This post compares four common approaches to API versioning.
Introduction
Versioning lets you ship breaking changes to an API without disrupting existing clients.
Where you express the version splits the approaches into four main styles.
- Path-based
- Query parameter-based
- Header-based
- Message payload-based
The version identifier format, whether semantic versioning or a date, is a separate choice from its placement.
This post summarizes the characteristics and trade-offs of each.
Path-based
This style embeds the version in the URL path.
GET /v1/users
GET /v2/users
The version stays visible in the URL, so anyone can read it directly.
Routing and caching stay easy to control, and you can explore the API from a browser or from documentation.
An API gateway or reverse proxy can route each version to a different backend, and a CDN caches each URL with its standard configuration.
The downside: the URI changes per version even though it points to the same resource.
With a single global version prefix, a change to one resource can force the whole API to a new version, which often duplicates code.
Query parameter-based
This style passes the version as a query parameter.
GET /users?version=1
The base URI stays stable, and you can define a default version when the client omits the parameter.
The parameter is simple to add, but it easily becomes optional, so clients forget it and trigger unexpected behavior.
A gateway that routes by path handles a query-based version less easily, and a cache that drops the query from its key can return stale data.
Header-based
This style carries the version in an HTTP header.
GET /users
X-API-Version: 1
RFC 6648 discourages the X- prefix, so some teams name the header API-Version without it.
Some APIs use content negotiation through the Accept header instead.
GET /users
Accept: application/vnd.example.v2+json
The URI then identifies only the resource, and the version acts as metadata rather than part of the address.
Media-type negotiation through the Accept header also lets a client pick the representation per request.
GitHub's REST API handles versions through both an Accept media type and the date-based X-GitHub-Api-Version header.
The version disappears from the URL, so it hides from discovery and complicates manual checks and debugging.
Caching requires careful handling of the Vary header, which adds operational overhead.
Message payload-based
This style puts a version field inside the request or message body.
{
"version": "2",
"data": {}
}
This scheme stays independent of the transport, so it applies beyond HTTP to gRPC and message queues such as Kafka and AMQP that carry no URL.
In asynchronous messaging and event-driven contexts, the version then travels together with the data.
That said, gRPC (Protobuf) evolves schemas through field numbers, and Kafka relies on a Schema Registry, so an in-body version field rarely becomes the norm there.

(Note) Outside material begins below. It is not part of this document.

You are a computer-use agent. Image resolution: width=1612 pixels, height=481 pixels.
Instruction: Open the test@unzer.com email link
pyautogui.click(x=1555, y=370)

You must parse the body before routing or validation, which adds performance overhead.
A GET request carries no body, so this scheme fits it poorly and strains consistency.
Comparison
| Aspect | Path | Query parameter | Header | Payload |
|---|---|---|---|---|
| Visibility / discoverability | High | Medium | Low | Low |
| URI purity | Low | Medium | High | N/A |
| Cache control | Easy | Needs care | Needs Vary |
Hard |
| Routing at a gateway | Easy | Tricky | Medium | Hard |
| Manual testing / debugging | Easy | Easy | Some effort | Some effort |
| Typical use case | Public REST APIs | Lightweight switching | Pure REST design | Async / event-driven |
Summary
For a public web API, many gateways, CDNs, and load balancers assume path-based routing, so path-based versioning keeps operational cost low.
If you value clean URIs, choose header-based; if lightweight switching covers your needs, choose query parameter-based.
For asynchronous messaging and event-driven systems, payload-based versioning fits naturally, yet for an HTTP API its weak fit with GET and its parsing cost make it the exception rather than the default.
Whichever style you pick, the principle stays the same: prefer additive, backward-compatible changes first, and bump the version only when a breaking change becomes unavoidable.
Pick one style, apply it consistently, and decide your deprecation policy up front.